How the WSL2 filesystem works and where to put your code
Linux filesystem root, /mnt/c mount point, WSL home directory, filesystem performance difference, \\wsl$ UNC path, where to store projects
WSL2 Filesystem Layout
WSL2 gives you two separate filesystems. Understanding which one to use prevents the most common performance pitfall beginners hit.
The Linux filesystem
Your Linux home directory lives at ~, which maps to a virtual disk image on your Windows drive. File operations here run at full Linux speed because the kernel handles them directly.
The Windows mount at /mnt/c
Your entire C: drive is accessible inside WSL2 at /mnt/c. You can read and write Windows files, but every operation crosses the VM boundary — expect 3-5x slower I/O for intensive tasks like installing npm packages or compiling large projects.
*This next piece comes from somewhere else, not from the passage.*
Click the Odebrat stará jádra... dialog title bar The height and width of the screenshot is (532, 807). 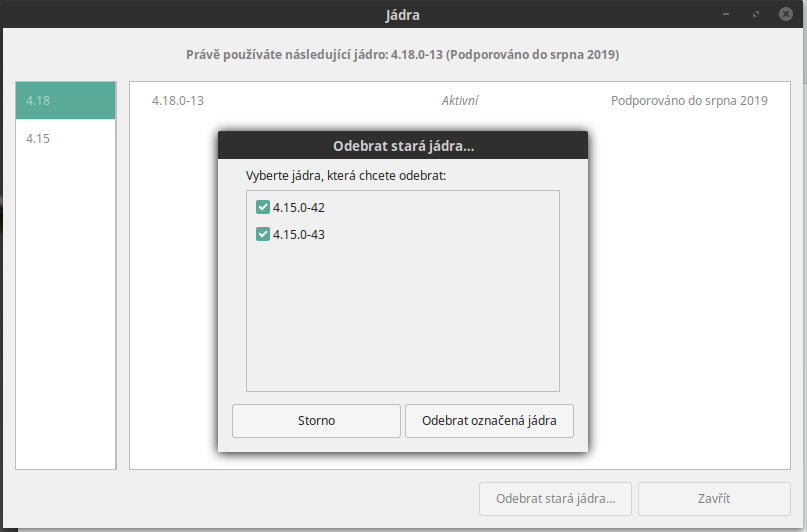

Accessing Linux files from Windows
Open Windows Explorer and navigate to \\wsl$\Ubuntu (or whatever distro you installed). You can drag files in, but this is the slow path for bulk operations.
The rule
# Good — fast Linux FS
cd ~
mkdir projects
# Slow — Windows FS accessed through WSL
cd /mnt/c/Users/yourname/Documents/projectsClone repos, run npm install, and compile inside ~/projects. Only open files in Windows apps (like VS Code) when you need to edit them.